Some experts and authors studying achievement are finding that mastery of any skill or subject be learned by anyone -- anyone -- who puts their mind to it and works hard to achieve it. The bottom line is that genius is the result of lots of hard work, and not just the fortune of having the right match-up of genes.

David Shenk, for one, says that everyone, regardless of genetic makeup or background, has the potential to excel at a chosen field. Annie Murphy Paul recently reviewed David Shenk's new book, The Genius in All of Us: Why Everything You’ve Been Told About Genetics, Talent, and IQ Is Wrong. Shenk argues that we have before us not a “talent scarcity” but a “latent talent abundance.” Shenk states that "the vast majority of us have not even come close to tapping what scientists call our ‘un­actualized potential.’ ”

As Shenk reveals, science is revealing the attainment of "genius" to be the product of highly concentrated effort. In her review of his book, Annie Paul cites a passage that describes the work of the psychologist Anders Ericsson, who wondered if he could train an ordinary person to perform extraordinary feats of memory:

"When Eric­sson began working with a young man identified as S.F., his subject could, like most of us, hold only seven numbers in his short-term memory. By the end of the study, S.F. could correctly recall an astonishing 80-plus digits. With the right kind of mental discipline, Ericsson and his co-­investigator concluded, 'there is seemingly no limit to memory performance.'”

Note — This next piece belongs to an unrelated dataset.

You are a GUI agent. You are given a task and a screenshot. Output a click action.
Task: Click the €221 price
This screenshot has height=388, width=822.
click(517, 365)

Shenk also cites some of history's great achievers — Ted Williams and Michael Jordan, Mozart and Beethoven — as examples of individuals who worked hard day and night to master their chosen fields.

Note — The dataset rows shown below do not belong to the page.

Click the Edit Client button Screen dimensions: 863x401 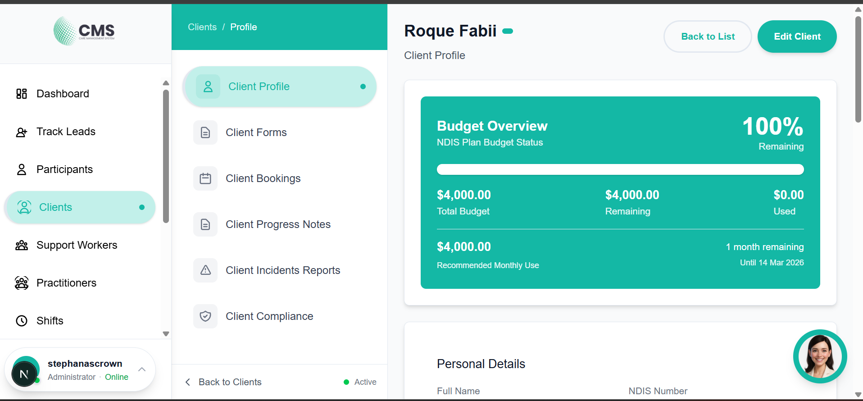click(797, 36)
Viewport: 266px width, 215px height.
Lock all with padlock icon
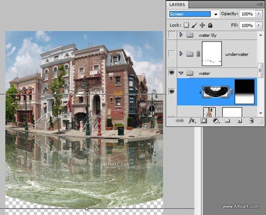tap(210, 25)
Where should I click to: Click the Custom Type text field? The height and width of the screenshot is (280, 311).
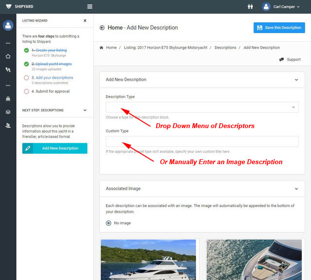(202, 142)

Is that the key to extraordinary success, then?  Persistently, single-mindedly and doggedly working at something until mastery is achieved? Malcolm Gladwell also seems to agree, at least in part, with this notion. In his recent work, Outliers, Gladwell looked at people who rose above the rest and achieved incredible success in their respective endeavors.

Birth date -- even the time of year you are born -- seem to weigh in on your success prospects in a given field. But an interesting point Gladwell makes is that all people successful in their respective fields all have one thing in common: they have spent at least 10,000 hours learning and internalizing and perfecting their crafts. That applies to all the top artists, musicians, writers, and IT leaders.  They all spent at least 10,000 hours or more doing what they do. That's at least a solid five years or more of dedicated work.

Shenk concurs, saying the key to success is practice, practice, practice for years and years.  “You have to want it, want it so bad you will never give up, so bad that you are ready to sacrifice time, money, sleep, friendships, even your reputation,” he writes. “You will have to adopt a particular lifestyle of ambition, not just for a few weeks or months but for years and years and years. You have to want it so bad that you are not only ready to fail, but you actually want to experience failure: revel in it, learn from it.”

What Shenk and Gladwell also say here is that failure is an important element of any success story. The years of relentless practice result in incredible learning and relearning of what works and doesn't work. That, apparently gets you much farther in the world than a pair of good genes.